**WHAT YOU WILL DO**
1. Answer these about the passage on journalists' paid speeches:
(a) In what year and in which publication did Jacob Weisberg coin the term "buckraker"?
(b) How much did Thomas Friedman take from a government agency?
(c) Around what amount were the top fees in 1995?
2. Resume the passage on journalists' paid speeches, picking up right after its final sentence.

**EXTRACTED TEXT**
##############################

A PERUSAL THROUGH the media criticism archives indicates that the practice of writers speaking for money was probably invented shortly after writing itself. “The phenomenon of journalists giving speeches for staggering sums of money continues to dog the profession,” Alicia Shepard, now NPR’s ombudsman, wrote in the American Journalism Review in 1995, when the top fees were around $35,000. “Welcome to the era of the buckraker,” Jacob Weisberg wrote in The New Republicin 1986, coining the term; fees at the time could hit $25,000. Just 21 then, Mr. Weisberg knew a devilish way to tweak power when he saw one, and according to TNR legend, he installed a bell at his cubicle, taped to a photo of notorious yakker Robert Novak, that he would ring whenever a senior staffer snuck out to the podium.

These days, event organizers know to clam up when media reporters come calling about honoraria, as The Observer did this week. But numbers inevitably leak out. New York found Malcolm Gladwell netting $80,000 from a dental suppliers group in 2008, and the next year, Thomas Friedman was busted by the San Francisco Chronicle for taking $75,000 from a government agency, in violation of Times rules. “We have all become lax in complying with the parts of the ethics guidelines that require annual accounting of income from speaking engagements,” executive editor Bill Keller wrote the staff in a May 2009 memo that Gawker published. “The rules are vague and need a fresh look,” ombudsman Clark Hoyt frowned in the paper that month. (The policies have not been updated since, a Times spokesperson said.)

##############################

**DATASET EXTRACT**
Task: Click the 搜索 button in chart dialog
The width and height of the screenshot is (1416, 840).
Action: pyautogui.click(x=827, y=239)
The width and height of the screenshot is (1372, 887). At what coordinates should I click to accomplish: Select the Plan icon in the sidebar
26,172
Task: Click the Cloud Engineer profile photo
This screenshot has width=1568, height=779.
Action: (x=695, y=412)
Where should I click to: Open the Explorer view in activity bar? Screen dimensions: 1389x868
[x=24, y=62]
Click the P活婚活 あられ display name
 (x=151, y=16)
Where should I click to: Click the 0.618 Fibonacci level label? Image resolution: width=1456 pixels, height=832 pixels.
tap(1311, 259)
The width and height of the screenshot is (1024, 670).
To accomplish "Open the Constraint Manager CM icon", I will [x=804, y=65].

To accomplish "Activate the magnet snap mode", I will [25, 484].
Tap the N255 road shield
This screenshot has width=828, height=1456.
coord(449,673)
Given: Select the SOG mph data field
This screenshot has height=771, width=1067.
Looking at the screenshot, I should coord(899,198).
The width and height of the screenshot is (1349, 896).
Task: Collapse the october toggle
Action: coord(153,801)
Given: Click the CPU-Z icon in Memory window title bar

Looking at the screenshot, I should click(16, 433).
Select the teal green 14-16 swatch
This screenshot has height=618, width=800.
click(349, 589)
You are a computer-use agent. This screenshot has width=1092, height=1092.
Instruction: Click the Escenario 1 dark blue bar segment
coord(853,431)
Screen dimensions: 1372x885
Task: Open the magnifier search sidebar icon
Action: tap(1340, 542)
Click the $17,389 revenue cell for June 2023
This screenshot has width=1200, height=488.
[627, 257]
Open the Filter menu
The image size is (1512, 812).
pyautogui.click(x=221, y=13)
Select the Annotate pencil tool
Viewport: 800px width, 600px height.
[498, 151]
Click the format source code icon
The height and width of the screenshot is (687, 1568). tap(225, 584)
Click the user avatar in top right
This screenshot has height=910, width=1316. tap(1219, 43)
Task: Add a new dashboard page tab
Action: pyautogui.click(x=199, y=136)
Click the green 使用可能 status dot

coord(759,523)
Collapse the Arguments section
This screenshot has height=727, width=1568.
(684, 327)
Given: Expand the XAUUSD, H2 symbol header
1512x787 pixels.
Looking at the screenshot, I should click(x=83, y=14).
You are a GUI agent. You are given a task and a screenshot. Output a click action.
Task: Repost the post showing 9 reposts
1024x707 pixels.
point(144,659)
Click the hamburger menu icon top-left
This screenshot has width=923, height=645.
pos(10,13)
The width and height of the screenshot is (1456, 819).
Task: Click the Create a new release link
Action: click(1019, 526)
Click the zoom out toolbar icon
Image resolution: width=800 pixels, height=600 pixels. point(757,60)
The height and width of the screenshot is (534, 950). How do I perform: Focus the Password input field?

##############################

**TASK-BY-TASK RESULTS**
1.
(a) 1986, in The New Republic
(b) $75,000
(c) Around $35,000

2.
The lucrative lecture circuit may be the one thing that Mr. Friedman and his longtime antagonist Matt Taibbi have in common. In many thousands of bilious words over the years, Mr. Taibbi has savaged the Times columnist’s metaphors, ridiculed his worldview, insulted his mustache and worse. But when the $75,000 mistake happened, and readers inundated Mr. Taibbi with links to the news, eager for a fresh beat-down, he gave his favorite punching bag a pass. He didn’t say why.

But the clearest sign of just how unobjectionable the new speaking-fee era is may be this: Last week, the Lavin Agency says, it signed Mr. Taibbi as a client.

THE MONEY IS good. But the speaking circuit is not a glamorous world. “You end up getting existentially sad, where you look through your wallet and you realize you’ve got like seven hotel keys,” Mr. Lehrer said. “It happened last week in San Francisco, where I was convinced this key wasn’t working. I went down to the front desk, and they pointed out that I was using the wrong key. It was from a month ago.”

The way Mr. Lehrer tells it, joining the circuit just … happened. When his first book came out, in 2007, he didn’t even have representation; corporations simply sought him out themselves. Subsequent books and regular contributions to Wired, The New Yorker and other publications have kept his bio fresh.

“To be totally crass about it, I think I got into this for the revenue side, but I’ve been surprised in the last year by the other perks,” he told The Observer. He can see clear improvement in his writing as he tests out loud what elements of a given story work and learns how to build tension, withhold key information, deliver a punch line. His latest book is stuffed with characters he never would have met if not for his travels. The act of taking gobs of money, though, still feels strange.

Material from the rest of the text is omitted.